More: Everything Is Broken — the Message — Medium
Even the so-called secure protocols, like the Off The Record messaging app that Edward Snowden recommended to Glenn Greenwald, sits on top of libraries that are not bulletproof, she says. There is only the illusion of security and anonymity.
The Intelligence Community can take advantage of porous electronic security. Spooks are so used to being under surveillance themselves that they don’t seem to understand why expansive surveillance is not such a good thing. Instead, Norton argues, the IC needs to understand why people would want privacy.
But, she says, most of us seem quite willing to hand other people the electronic keys to our private lives, by passively accepting the poorly secured operating systems and apps we use every day.
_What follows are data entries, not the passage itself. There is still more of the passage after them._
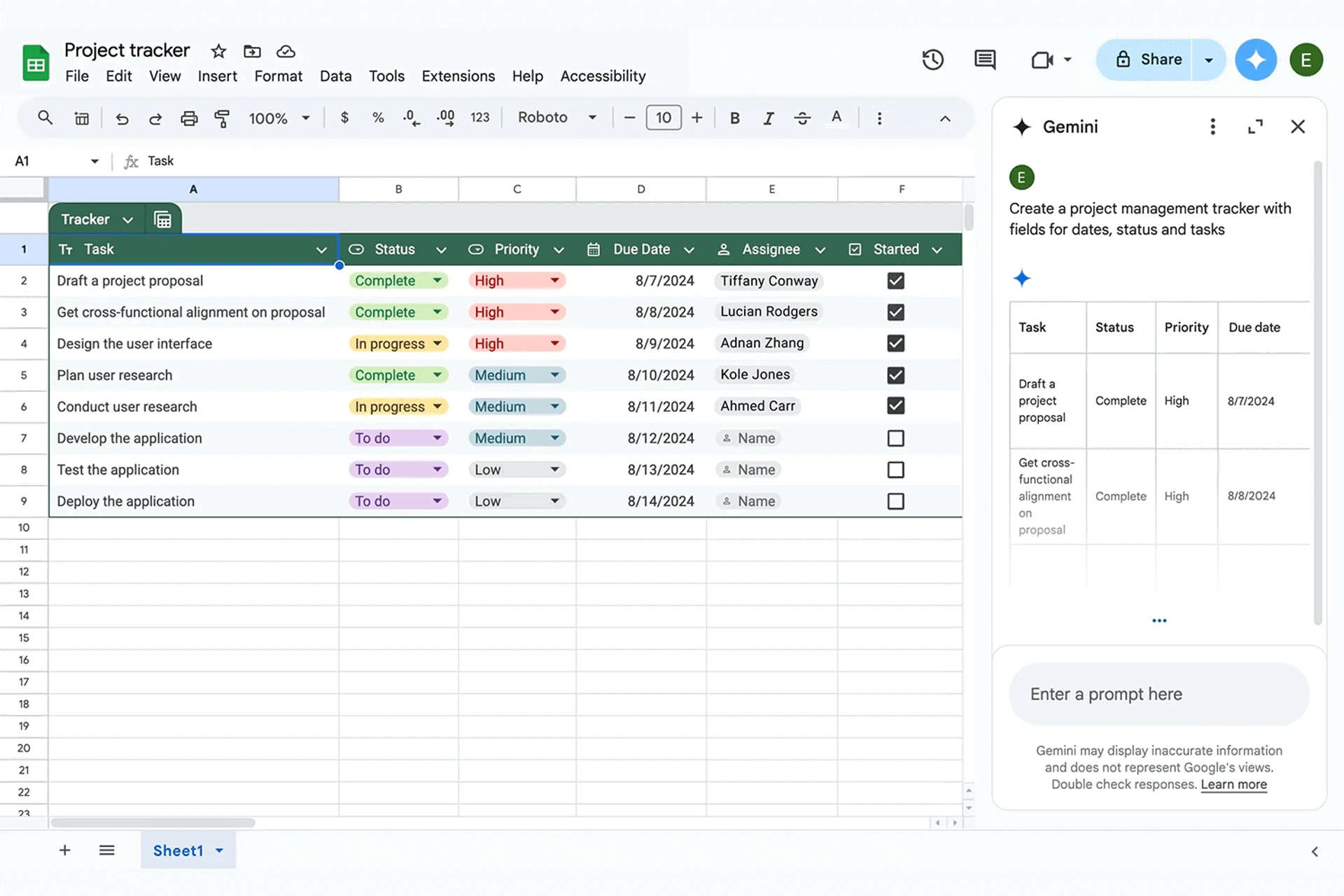Click the print icon in toolbar
Viewport: 1344px width, 896px height.
pyautogui.click(x=189, y=118)
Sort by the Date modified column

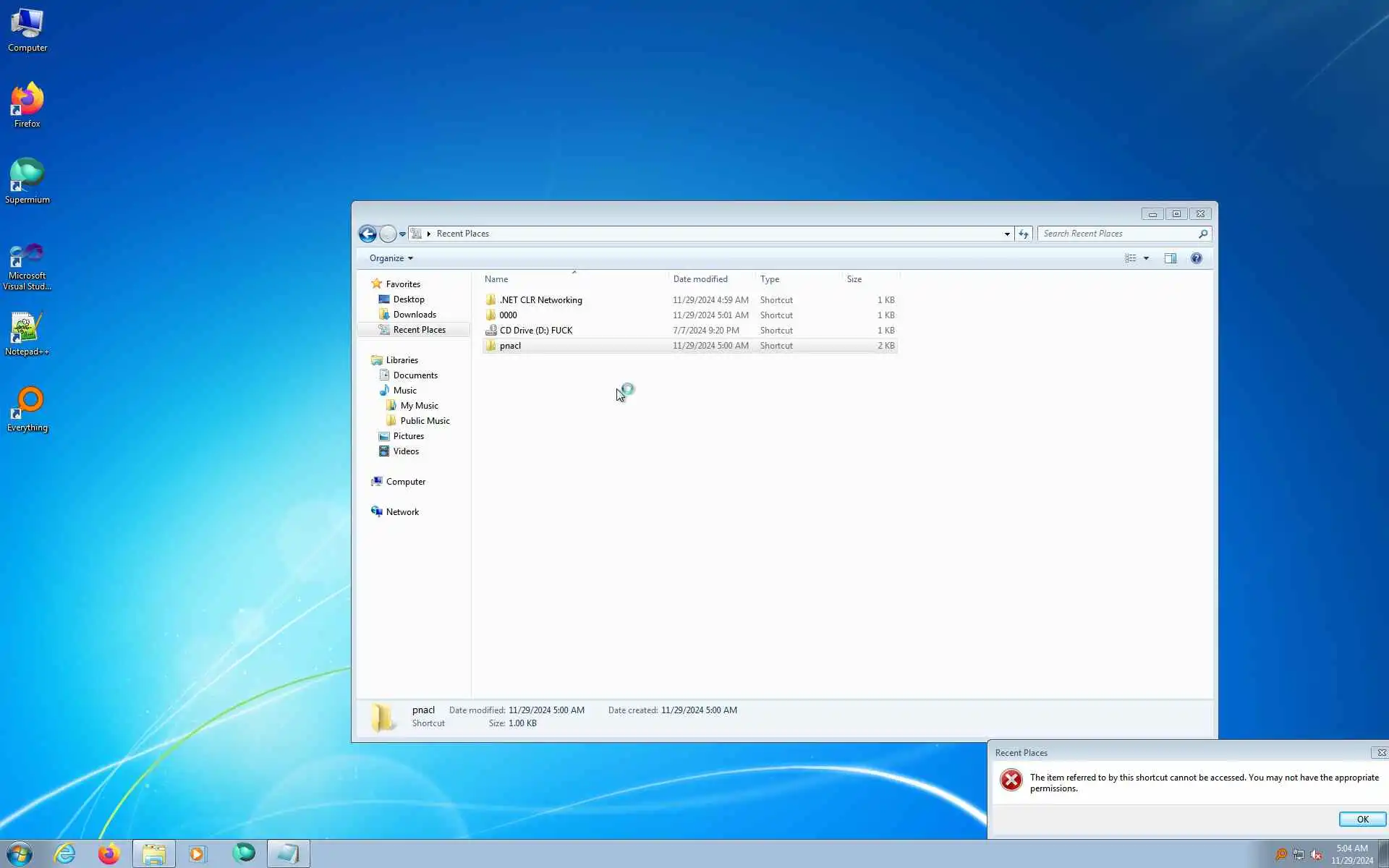coord(700,279)
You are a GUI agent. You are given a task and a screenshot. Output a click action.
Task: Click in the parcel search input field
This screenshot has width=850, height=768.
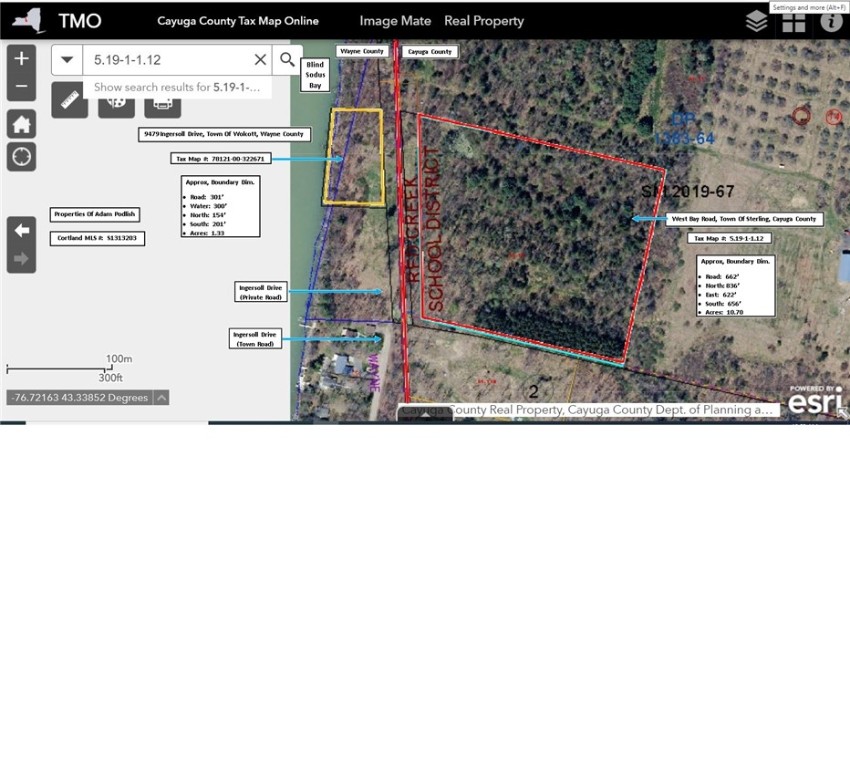coord(165,60)
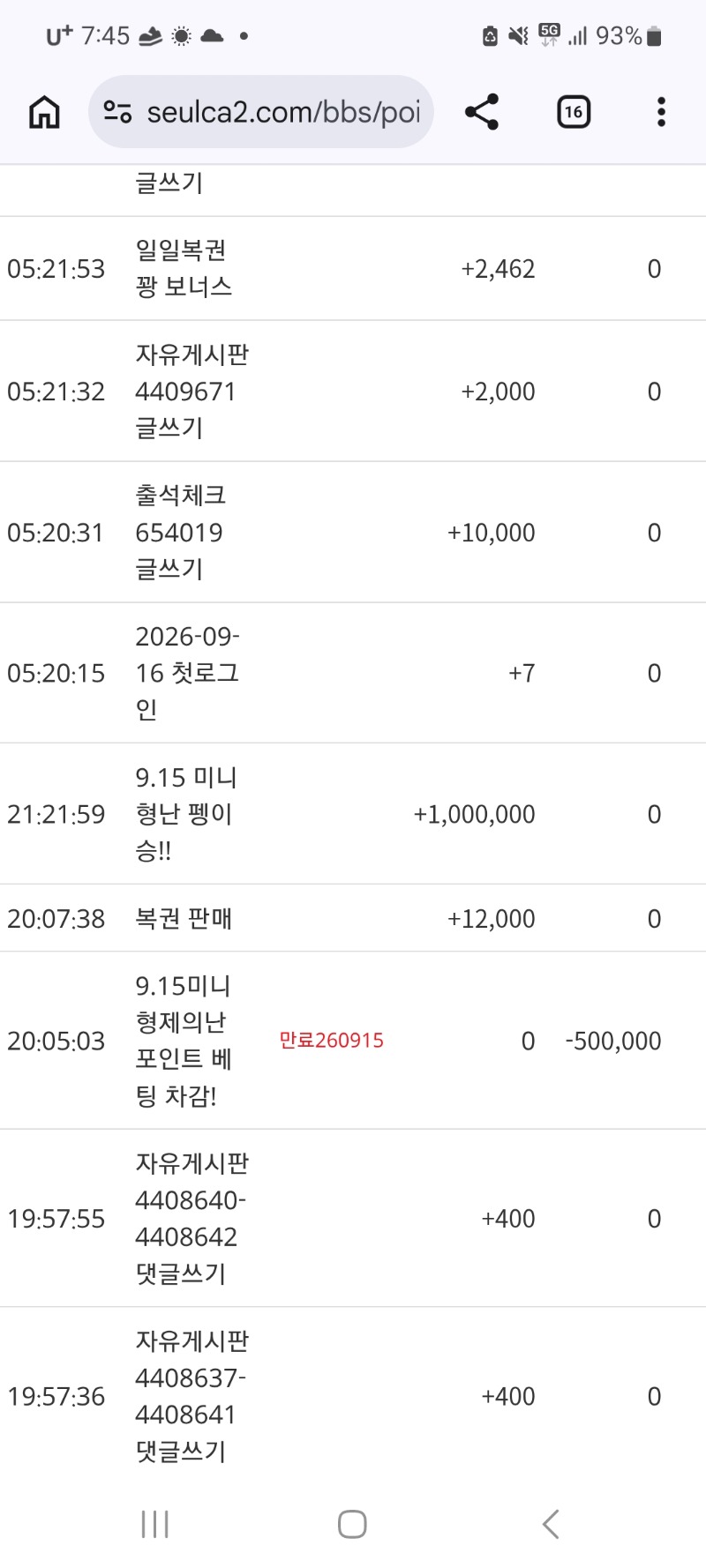Tap the Android back arrow

click(551, 1524)
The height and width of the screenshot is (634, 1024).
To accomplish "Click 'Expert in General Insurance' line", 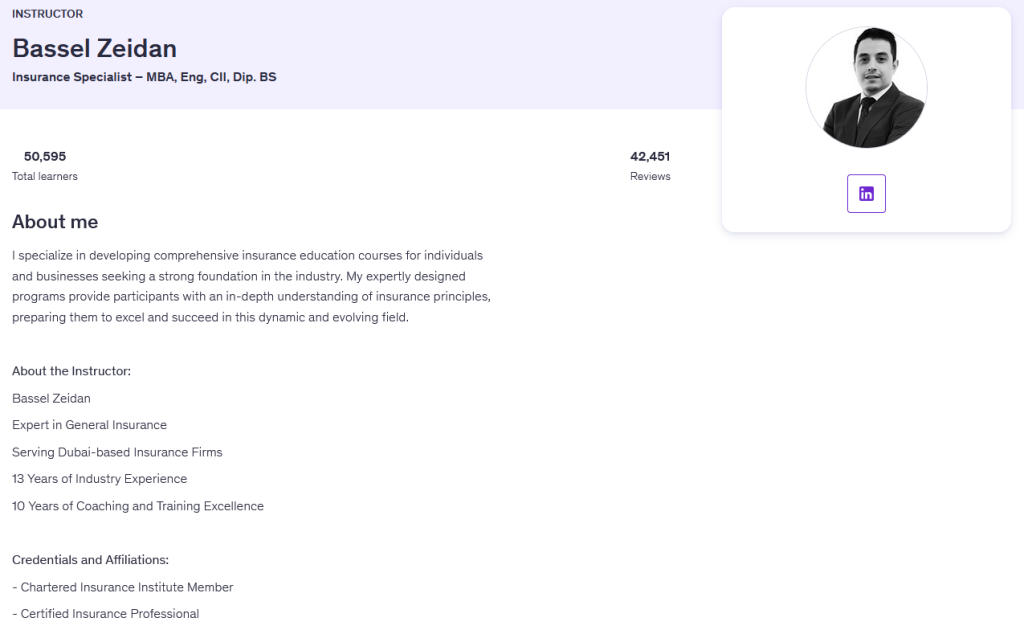I will (89, 425).
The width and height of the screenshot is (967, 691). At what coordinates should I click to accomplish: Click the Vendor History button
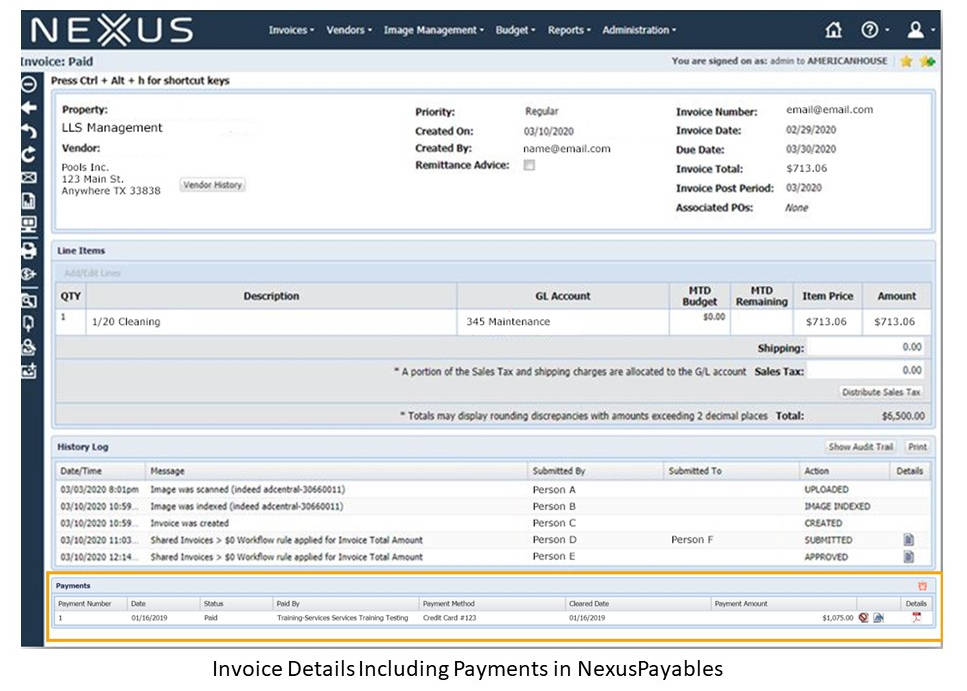click(x=213, y=184)
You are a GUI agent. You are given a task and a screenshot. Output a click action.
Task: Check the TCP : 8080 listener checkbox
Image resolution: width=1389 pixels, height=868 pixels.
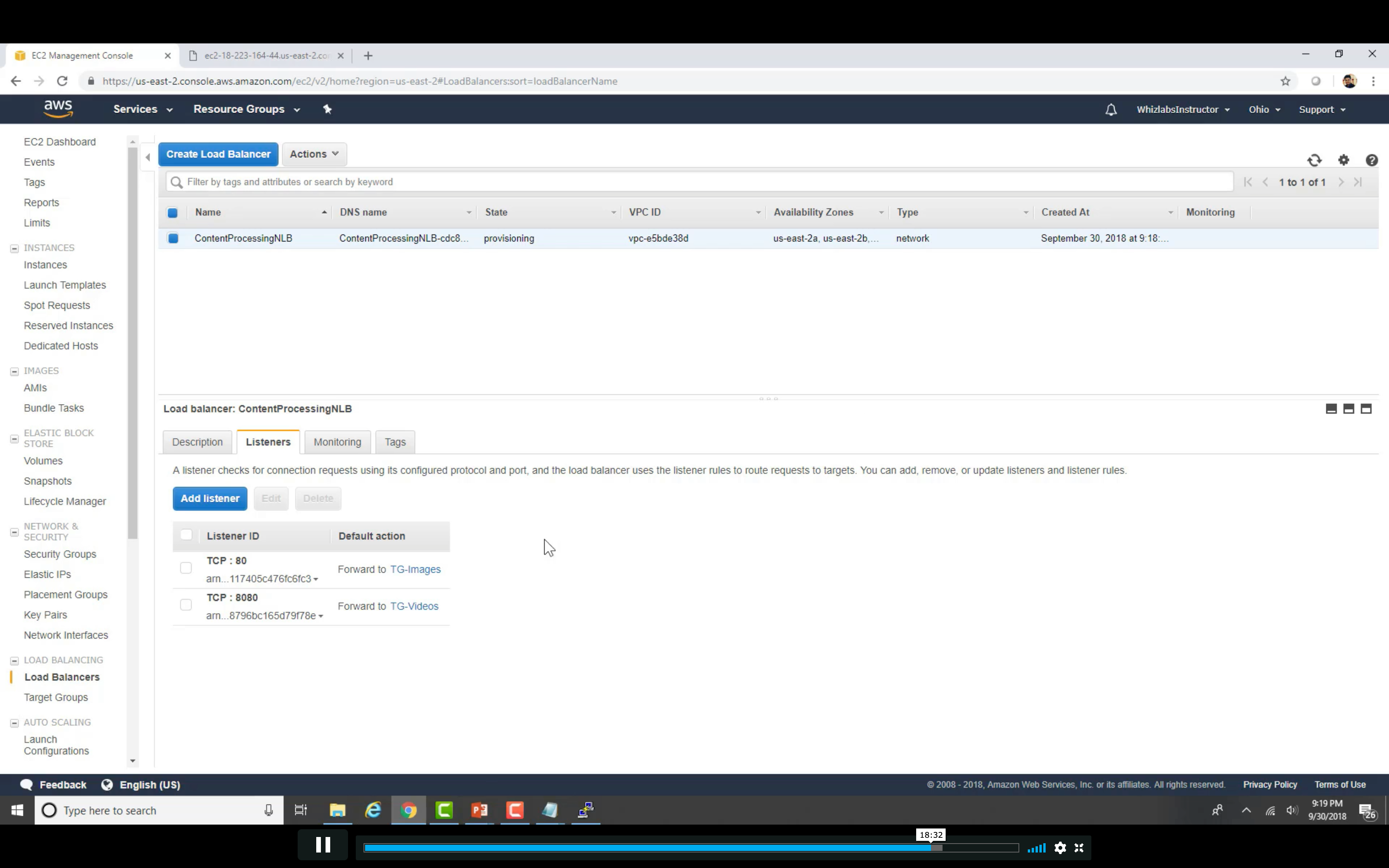(185, 605)
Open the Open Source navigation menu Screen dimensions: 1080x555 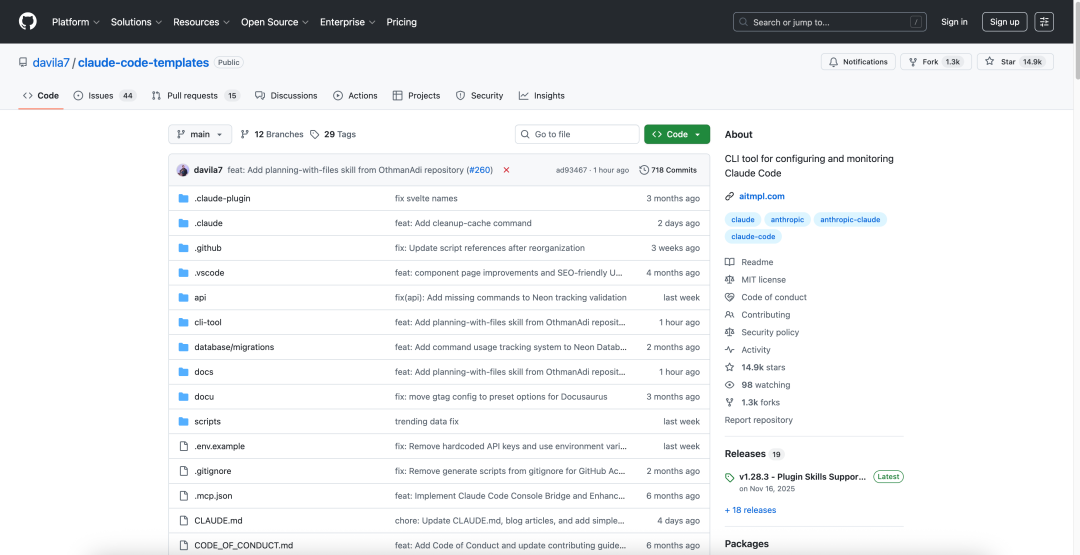[273, 22]
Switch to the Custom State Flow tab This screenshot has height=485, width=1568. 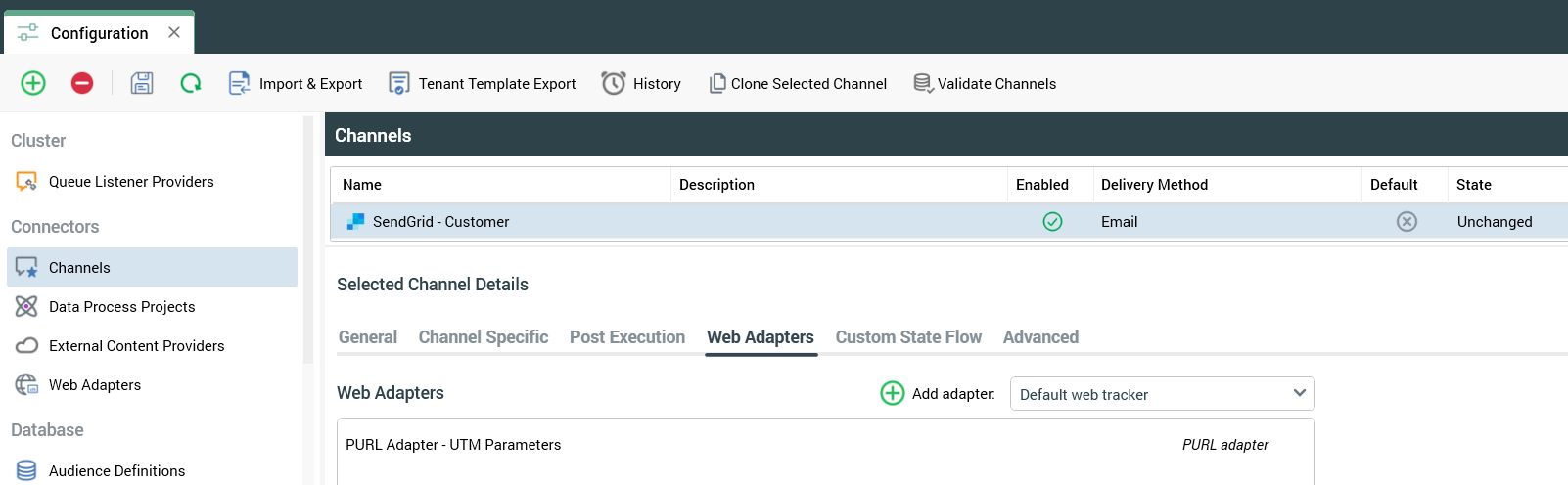point(908,337)
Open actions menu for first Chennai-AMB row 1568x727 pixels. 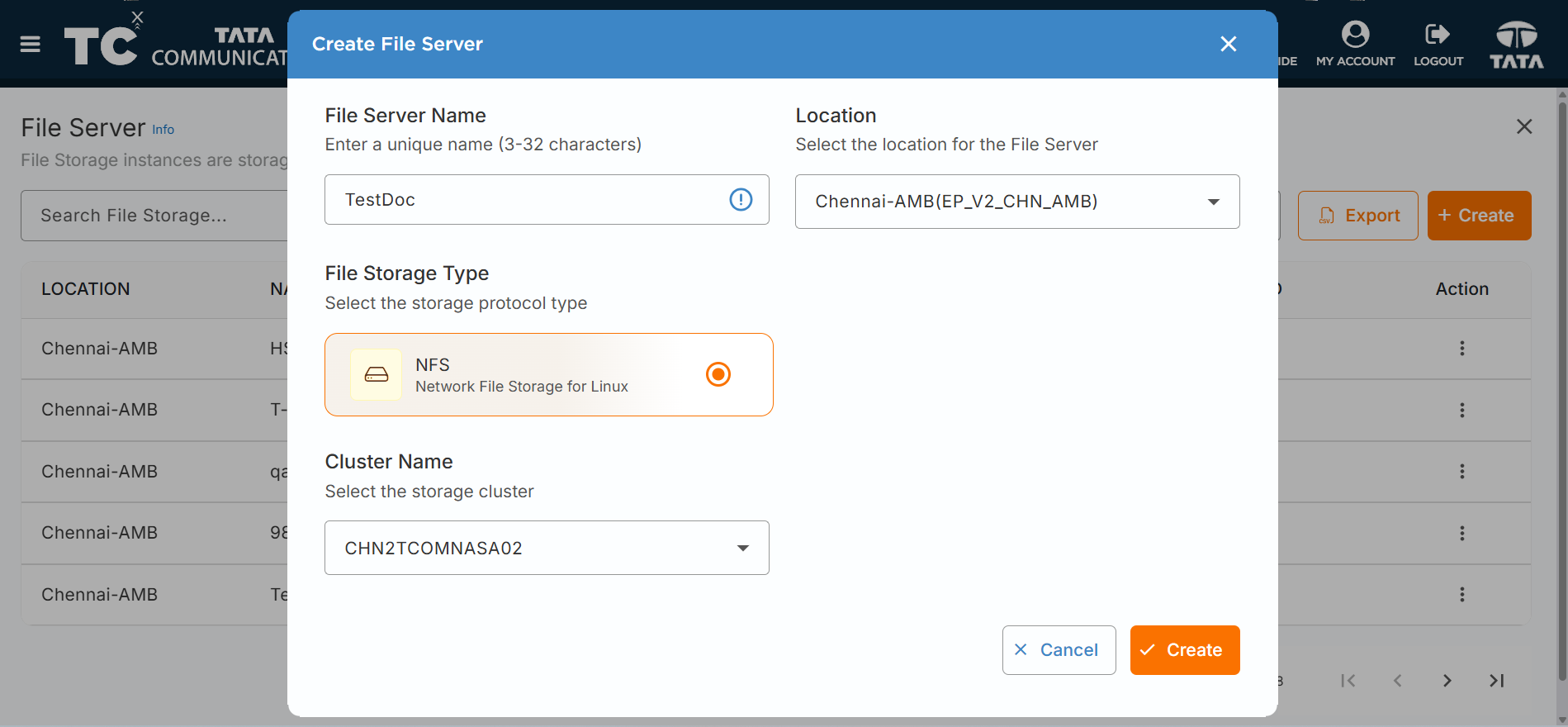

As our desires conflict with the IC, we become less and less worthy of rights and considerations in the eyes of the IC. When the NSA hoards exploits and interferes with cryptographic protection for our infrastructure, it means using exploits against people who aren’t part of the NSA just doesn’t count as much. Securing us comes after securing themselves.
In theory, the reason we’re so nice to soldiers, that we have customs around honoring and thanking them, is that they’re supposed to be sacrificing themselves for the good of the people. In the case of the NSA, this has been reversed. Our wellbeing is sacrificed to make their job of monitoring the world easier. When this is part of the culture of power, it is well on its way to being capable of any abuse.
The general public needs to draw a line in the sand, and say “Go no further.”